» **Data supplied**:

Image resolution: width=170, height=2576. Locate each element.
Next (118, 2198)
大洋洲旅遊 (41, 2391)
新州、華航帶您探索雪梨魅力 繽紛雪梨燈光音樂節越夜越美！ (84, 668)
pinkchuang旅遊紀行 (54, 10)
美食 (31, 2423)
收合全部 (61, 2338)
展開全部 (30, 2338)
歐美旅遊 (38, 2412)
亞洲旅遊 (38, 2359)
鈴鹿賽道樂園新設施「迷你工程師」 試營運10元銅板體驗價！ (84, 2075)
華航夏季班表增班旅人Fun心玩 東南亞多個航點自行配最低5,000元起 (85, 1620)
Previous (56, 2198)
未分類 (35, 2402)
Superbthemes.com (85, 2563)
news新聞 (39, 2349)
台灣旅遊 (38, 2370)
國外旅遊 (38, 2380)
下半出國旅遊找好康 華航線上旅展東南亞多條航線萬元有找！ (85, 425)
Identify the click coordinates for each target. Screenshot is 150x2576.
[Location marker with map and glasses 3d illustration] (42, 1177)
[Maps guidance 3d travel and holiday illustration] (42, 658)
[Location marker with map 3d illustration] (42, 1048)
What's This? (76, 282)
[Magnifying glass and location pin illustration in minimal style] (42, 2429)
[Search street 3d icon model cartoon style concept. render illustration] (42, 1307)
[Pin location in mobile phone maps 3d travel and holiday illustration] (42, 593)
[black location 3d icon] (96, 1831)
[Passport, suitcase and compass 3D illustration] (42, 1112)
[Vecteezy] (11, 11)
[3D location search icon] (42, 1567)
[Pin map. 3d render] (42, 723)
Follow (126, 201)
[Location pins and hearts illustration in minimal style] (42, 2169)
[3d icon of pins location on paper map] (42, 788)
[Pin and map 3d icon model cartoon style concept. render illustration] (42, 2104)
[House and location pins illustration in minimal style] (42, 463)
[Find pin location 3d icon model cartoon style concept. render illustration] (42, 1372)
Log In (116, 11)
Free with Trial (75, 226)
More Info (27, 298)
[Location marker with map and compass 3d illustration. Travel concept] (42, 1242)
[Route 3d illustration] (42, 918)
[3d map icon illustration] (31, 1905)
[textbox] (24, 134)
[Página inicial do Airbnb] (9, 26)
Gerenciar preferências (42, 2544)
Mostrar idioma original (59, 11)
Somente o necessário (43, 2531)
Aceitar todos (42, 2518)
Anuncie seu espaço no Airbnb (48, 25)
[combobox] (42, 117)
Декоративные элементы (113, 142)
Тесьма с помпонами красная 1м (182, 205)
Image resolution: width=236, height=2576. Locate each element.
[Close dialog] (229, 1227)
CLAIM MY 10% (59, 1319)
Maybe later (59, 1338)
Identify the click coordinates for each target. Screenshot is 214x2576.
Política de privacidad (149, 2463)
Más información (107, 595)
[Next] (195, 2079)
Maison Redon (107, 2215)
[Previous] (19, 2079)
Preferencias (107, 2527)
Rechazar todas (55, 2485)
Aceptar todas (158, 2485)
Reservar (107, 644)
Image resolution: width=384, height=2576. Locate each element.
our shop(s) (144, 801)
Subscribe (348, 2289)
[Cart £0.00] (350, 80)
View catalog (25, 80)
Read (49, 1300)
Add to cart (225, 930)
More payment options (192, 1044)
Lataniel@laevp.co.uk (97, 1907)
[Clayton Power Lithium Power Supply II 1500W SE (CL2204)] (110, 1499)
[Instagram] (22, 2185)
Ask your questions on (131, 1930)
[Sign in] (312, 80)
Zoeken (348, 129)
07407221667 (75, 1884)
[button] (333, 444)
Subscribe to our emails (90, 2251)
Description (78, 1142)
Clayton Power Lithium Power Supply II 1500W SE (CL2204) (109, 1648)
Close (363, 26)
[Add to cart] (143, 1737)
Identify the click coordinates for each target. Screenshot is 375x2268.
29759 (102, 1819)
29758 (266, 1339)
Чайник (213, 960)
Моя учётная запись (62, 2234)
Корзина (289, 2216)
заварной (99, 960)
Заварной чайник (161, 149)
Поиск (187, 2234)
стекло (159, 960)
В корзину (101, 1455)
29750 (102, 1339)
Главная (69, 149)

» **Instructions to follow**: Using the exact wording, write out all of the records.

» **The completed task**:
Image resolution: width=170, height=2576. Locate each element.
Next (118, 2198)
大洋洲旅遊 (41, 2391)
新州、華航帶您探索雪梨魅力 繽紛雪梨燈光音樂節越夜越美！ (84, 668)
pinkchuang旅遊紀行 (54, 10)
美食 (31, 2423)
收合全部 (61, 2338)
展開全部 (30, 2338)
歐美旅遊 (38, 2412)
亞洲旅遊 (38, 2359)
鈴鹿賽道樂園新設施「迷你工程師」 試營運10元銅板體驗價！ (84, 2075)
華航夏季班表增班旅人Fun心玩 東南亞多個航點自行配最低5,000元起 (85, 1620)
Previous (56, 2198)
未分類 (35, 2402)
Superbthemes.com (85, 2563)
news新聞 (39, 2349)
台灣旅遊 (38, 2370)
國外旅遊 (38, 2380)
下半出國旅遊找好康 華航線上旅展東南亞多條航線萬元有找！ (85, 425)
Identify the click coordinates for each target. Screenshot is 150x2576.
[Location marker with map and glasses 3d illustration] (42, 1177)
[Maps guidance 3d travel and holiday illustration] (42, 658)
[Location marker with map 3d illustration] (42, 1048)
What's This? (76, 282)
[Magnifying glass and location pin illustration in minimal style] (42, 2429)
[Search street 3d icon model cartoon style concept. render illustration] (42, 1307)
[Pin location in mobile phone maps 3d travel and holiday illustration] (42, 593)
[black location 3d icon] (96, 1831)
[Passport, suitcase and compass 3D illustration] (42, 1112)
[Vecteezy] (11, 11)
[3D location search icon] (42, 1567)
[Pin map. 3d render] (42, 723)
Follow (126, 201)
[Location pins and hearts illustration in minimal style] (42, 2169)
[3d icon of pins location on paper map] (42, 788)
[Pin and map 3d icon model cartoon style concept. render illustration] (42, 2104)
[House and location pins illustration in minimal style] (42, 463)
[Find pin location 3d icon model cartoon style concept. render illustration] (42, 1372)
Log In (116, 11)
Free with Trial (75, 226)
More Info (27, 298)
[Location marker with map and compass 3d illustration. Travel concept] (42, 1242)
[Route 3d illustration] (42, 918)
[3d map icon illustration] (31, 1905)
[textbox] (24, 134)
[Página inicial do Airbnb] (9, 26)
Gerenciar preferências (42, 2544)
Mostrar idioma original (59, 11)
Somente o necessário (43, 2531)
Aceitar todos (42, 2518)
Anuncie seu espaço no Airbnb (48, 25)
[combobox] (42, 117)
Декоративные элементы (113, 142)
Тесьма с помпонами красная 1м (182, 205)
Image resolution: width=236, height=2576. Locate each element.
[Close dialog] (229, 1227)
CLAIM MY 10% (59, 1319)
Maybe later (59, 1338)
Identify the click coordinates for each target. Screenshot is 214x2576.
Política de privacidad (149, 2463)
Más información (107, 595)
[Next] (195, 2079)
Maison Redon (107, 2215)
[Previous] (19, 2079)
Preferencias (107, 2527)
Rechazar todas (55, 2485)
Aceptar todas (158, 2485)
Reservar (107, 644)
Image resolution: width=384, height=2576. Locate each element.
our shop(s) (144, 801)
Subscribe (348, 2289)
[Cart £0.00] (350, 80)
View catalog (25, 80)
Read (49, 1300)
Add to cart (225, 930)
More payment options (192, 1044)
Lataniel@laevp.co.uk (97, 1907)
[Clayton Power Lithium Power Supply II 1500W SE (CL2204)] (110, 1499)
[Instagram] (22, 2185)
Ask your questions on (131, 1930)
[Sign in] (312, 80)
Zoeken (348, 129)
07407221667 (75, 1884)
[button] (333, 444)
Subscribe to our emails (90, 2251)
Description (78, 1142)
Clayton Power Lithium Power Supply II 1500W SE (CL2204) (109, 1648)
Close (363, 26)
[Add to cart] (143, 1737)
Identify the click coordinates for each target. Screenshot is 375x2268.
29759 (102, 1819)
29758 (266, 1339)
Чайник (213, 960)
Моя учётная запись (62, 2234)
Корзина (289, 2216)
заварной (99, 960)
Заварной чайник (161, 149)
Поиск (187, 2234)
стекло (159, 960)
В корзину (101, 1455)
29750 (102, 1339)
Главная (69, 149)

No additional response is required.